YOUR INSTRUCTIONS >> Take every line from the records below that includes the word "computer".
*** RECORDS FOR THE TASK Section Begins ***
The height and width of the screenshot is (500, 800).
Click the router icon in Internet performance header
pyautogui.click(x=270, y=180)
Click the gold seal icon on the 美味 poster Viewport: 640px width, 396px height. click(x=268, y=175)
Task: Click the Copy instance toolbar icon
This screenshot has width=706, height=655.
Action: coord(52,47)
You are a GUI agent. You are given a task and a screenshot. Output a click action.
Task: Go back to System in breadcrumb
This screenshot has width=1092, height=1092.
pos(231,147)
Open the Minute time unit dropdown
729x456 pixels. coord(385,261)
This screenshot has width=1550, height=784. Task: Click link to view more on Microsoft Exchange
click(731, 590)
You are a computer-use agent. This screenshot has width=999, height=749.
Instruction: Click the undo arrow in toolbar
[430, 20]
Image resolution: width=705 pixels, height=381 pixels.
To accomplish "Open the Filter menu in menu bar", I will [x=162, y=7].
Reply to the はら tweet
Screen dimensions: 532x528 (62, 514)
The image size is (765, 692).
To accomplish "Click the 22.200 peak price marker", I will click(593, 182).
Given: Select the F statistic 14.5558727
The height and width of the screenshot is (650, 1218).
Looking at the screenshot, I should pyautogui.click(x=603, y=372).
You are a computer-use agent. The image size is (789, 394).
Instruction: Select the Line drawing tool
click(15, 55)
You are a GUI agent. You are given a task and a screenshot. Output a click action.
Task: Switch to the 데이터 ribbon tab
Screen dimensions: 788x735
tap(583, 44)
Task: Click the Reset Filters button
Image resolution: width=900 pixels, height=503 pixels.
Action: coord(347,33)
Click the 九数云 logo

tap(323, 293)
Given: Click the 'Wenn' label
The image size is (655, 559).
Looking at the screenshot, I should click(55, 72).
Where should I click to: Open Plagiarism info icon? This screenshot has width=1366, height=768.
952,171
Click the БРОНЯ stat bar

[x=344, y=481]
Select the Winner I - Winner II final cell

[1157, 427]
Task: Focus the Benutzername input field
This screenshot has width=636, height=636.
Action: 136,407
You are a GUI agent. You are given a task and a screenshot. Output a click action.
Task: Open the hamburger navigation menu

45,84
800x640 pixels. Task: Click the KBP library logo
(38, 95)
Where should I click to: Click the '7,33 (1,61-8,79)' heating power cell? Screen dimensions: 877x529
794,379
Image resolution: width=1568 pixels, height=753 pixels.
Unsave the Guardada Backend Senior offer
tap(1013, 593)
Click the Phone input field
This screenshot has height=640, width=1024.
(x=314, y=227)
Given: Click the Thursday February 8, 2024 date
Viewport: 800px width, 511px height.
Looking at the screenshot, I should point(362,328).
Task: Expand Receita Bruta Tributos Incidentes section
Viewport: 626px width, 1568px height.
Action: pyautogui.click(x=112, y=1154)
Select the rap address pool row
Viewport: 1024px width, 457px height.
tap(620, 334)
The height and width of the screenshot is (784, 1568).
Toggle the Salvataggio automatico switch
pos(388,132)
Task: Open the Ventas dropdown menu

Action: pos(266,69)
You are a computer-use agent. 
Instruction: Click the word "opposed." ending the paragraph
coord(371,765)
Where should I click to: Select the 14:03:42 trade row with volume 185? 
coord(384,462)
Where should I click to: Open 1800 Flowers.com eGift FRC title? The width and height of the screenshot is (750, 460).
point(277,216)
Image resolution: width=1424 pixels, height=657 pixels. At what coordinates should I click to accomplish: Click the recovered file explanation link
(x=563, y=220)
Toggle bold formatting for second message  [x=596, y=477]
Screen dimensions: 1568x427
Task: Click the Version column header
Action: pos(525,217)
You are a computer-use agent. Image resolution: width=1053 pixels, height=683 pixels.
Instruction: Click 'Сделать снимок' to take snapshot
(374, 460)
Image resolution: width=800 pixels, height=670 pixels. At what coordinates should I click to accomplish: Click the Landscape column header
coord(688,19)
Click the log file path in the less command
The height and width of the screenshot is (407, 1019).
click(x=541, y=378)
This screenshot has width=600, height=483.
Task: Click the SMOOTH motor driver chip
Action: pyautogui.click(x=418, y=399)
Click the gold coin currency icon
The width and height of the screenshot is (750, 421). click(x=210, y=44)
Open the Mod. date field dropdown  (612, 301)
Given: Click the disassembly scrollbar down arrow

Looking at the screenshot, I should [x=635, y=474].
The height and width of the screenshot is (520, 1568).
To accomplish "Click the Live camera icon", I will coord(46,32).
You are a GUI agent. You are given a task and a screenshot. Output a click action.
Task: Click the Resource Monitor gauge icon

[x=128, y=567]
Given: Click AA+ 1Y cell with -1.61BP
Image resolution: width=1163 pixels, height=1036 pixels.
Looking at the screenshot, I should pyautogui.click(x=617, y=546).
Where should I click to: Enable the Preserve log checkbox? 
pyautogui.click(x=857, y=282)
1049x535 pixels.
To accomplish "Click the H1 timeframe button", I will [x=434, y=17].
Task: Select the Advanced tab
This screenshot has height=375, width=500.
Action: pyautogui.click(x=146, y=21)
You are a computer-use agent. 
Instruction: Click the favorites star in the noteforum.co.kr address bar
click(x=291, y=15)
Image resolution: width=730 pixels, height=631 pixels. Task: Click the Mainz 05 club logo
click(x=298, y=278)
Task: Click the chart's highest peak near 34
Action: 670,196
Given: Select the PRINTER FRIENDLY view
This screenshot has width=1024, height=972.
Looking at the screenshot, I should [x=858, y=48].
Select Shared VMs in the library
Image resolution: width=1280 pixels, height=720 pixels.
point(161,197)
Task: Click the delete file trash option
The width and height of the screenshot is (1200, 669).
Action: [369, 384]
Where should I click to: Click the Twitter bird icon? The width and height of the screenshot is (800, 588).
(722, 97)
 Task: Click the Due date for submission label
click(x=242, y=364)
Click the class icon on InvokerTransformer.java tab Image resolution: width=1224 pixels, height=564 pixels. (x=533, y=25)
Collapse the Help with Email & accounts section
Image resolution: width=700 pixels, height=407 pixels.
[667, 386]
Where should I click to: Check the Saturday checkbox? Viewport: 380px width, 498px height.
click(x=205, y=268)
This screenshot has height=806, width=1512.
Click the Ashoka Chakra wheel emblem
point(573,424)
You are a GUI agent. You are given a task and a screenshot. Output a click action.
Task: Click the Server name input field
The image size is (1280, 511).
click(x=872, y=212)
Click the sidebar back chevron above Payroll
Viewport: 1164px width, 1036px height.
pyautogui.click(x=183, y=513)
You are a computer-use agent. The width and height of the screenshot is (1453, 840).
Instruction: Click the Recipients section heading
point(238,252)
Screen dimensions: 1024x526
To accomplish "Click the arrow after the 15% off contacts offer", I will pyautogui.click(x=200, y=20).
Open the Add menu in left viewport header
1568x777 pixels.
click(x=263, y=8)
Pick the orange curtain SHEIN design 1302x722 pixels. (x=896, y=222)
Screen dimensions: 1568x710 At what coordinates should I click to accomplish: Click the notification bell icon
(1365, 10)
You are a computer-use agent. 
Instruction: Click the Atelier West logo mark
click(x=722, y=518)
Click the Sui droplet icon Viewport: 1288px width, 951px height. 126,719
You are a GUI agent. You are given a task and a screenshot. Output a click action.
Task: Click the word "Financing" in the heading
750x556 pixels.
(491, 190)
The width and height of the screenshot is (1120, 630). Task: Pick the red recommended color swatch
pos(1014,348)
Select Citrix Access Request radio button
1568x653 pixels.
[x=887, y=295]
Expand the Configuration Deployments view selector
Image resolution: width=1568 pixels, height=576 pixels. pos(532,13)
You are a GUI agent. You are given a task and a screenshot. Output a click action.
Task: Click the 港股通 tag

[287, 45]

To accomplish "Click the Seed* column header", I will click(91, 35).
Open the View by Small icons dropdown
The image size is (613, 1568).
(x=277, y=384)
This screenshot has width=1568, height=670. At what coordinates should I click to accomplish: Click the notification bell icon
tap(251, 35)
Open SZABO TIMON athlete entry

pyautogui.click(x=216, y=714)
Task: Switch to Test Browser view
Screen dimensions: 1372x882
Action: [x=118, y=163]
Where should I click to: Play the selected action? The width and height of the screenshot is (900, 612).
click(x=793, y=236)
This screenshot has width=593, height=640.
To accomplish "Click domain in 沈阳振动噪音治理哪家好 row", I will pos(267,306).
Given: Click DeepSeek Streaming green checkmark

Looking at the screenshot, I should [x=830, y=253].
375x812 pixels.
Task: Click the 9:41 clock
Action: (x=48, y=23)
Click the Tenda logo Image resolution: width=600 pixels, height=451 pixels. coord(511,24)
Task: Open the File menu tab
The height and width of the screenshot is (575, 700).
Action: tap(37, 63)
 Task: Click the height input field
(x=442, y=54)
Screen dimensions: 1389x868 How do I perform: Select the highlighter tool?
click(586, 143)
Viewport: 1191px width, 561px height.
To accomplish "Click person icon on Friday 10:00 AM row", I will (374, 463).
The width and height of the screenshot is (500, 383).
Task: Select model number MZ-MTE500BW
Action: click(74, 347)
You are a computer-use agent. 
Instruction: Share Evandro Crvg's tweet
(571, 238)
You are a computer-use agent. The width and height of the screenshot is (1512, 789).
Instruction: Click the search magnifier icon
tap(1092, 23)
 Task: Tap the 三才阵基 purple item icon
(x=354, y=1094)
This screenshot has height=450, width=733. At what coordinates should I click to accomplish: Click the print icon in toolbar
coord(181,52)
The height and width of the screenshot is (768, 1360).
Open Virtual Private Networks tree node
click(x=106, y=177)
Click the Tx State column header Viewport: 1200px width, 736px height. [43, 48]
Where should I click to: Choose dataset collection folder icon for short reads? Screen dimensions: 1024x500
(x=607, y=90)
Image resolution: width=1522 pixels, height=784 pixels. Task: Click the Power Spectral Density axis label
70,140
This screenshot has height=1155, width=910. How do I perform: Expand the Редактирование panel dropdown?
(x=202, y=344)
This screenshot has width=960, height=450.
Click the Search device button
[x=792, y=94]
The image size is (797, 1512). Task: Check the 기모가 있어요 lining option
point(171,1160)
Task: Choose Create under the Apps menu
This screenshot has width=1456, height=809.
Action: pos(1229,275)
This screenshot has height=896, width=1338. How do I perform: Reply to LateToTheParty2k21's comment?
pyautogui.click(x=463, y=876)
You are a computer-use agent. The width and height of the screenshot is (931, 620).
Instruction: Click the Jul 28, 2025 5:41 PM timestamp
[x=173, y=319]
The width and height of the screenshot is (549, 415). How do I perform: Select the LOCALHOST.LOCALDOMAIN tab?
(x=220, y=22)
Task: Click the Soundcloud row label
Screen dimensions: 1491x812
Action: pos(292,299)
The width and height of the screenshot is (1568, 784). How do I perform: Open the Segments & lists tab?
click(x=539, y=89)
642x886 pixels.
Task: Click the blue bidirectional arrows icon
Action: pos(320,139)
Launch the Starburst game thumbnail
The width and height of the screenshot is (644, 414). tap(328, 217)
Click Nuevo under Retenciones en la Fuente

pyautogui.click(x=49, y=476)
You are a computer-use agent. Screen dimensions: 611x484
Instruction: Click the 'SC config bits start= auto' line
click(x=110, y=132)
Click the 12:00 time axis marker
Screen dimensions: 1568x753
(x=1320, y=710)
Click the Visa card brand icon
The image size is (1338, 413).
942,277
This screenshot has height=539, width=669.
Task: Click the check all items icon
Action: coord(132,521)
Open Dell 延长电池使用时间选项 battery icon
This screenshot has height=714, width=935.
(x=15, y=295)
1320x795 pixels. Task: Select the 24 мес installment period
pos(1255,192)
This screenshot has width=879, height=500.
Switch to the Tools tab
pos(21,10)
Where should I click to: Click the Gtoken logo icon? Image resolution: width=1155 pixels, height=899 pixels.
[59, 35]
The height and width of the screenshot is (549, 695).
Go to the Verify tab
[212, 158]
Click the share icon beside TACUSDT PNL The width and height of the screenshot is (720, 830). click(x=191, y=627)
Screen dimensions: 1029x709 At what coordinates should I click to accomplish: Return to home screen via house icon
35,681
*** RECORDS FOR THE TASK Section Ends ***
REPLY >>
You are a computer-use agent. This screenshot has width=999, height=749.
You are a computer-use agent. The image size is (789, 394).
You are a computer-use agent. 
You are a computer-use agent. Image resolution: width=1053 pixels, height=683 pixels.
You are a computer-use agent. 
You are a computer-use agent. The width and height of the screenshot is (1453, 840).
You are a computer-use agent. 
You are a computer-use agent. 
You are a computer-use agent. The width and height of the screenshot is (1512, 789).
You are a computer-use agent. The width and height of the screenshot is (931, 620).
You are a computer-use agent. Screen dimensions: 611x484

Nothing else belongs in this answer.